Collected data
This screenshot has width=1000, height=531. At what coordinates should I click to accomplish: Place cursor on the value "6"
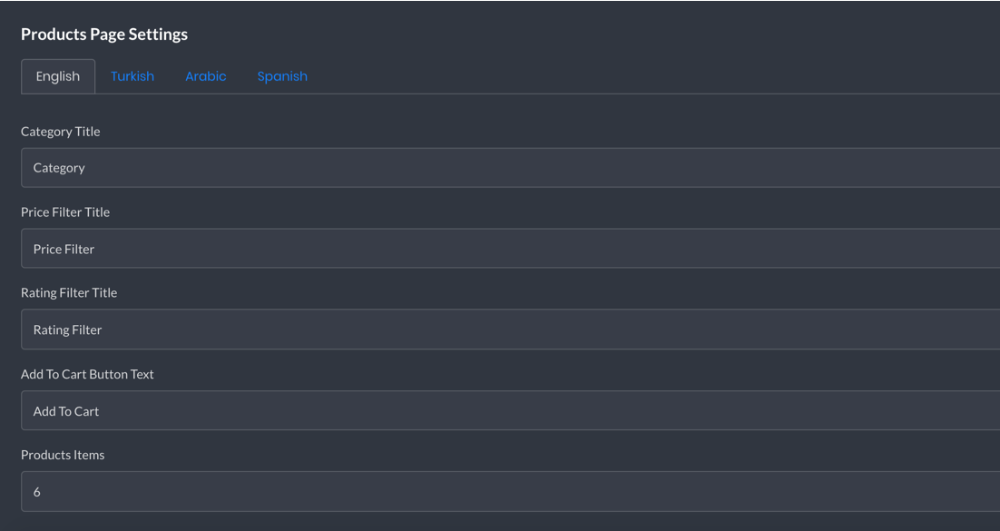click(37, 492)
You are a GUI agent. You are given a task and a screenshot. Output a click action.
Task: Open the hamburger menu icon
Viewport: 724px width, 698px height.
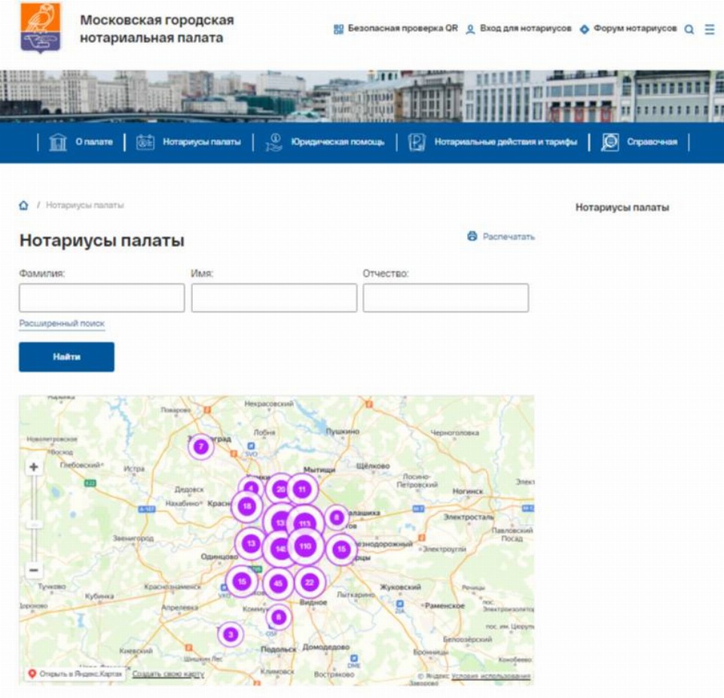[x=709, y=29]
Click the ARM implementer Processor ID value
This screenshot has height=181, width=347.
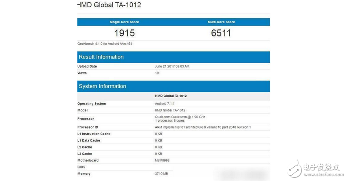point(202,127)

— WHAT THE TASK ASKS —
Every line above should be duplicated exactly; the pictures are to be left out.

— EXPECTED OUTPUT —
This screenshot has width=1000, height=531. At what coordinates should I click to accomplish: Place cursor on the value "6"
click(37, 492)
You are a GUI agent. You are given a task and a screenshot. Output a click action.
Task: Open the hamburger menu icon
Viewport: 724px width, 698px height.
[x=709, y=29]
Click the ARM implementer Processor ID value
This screenshot has height=181, width=347.
point(202,127)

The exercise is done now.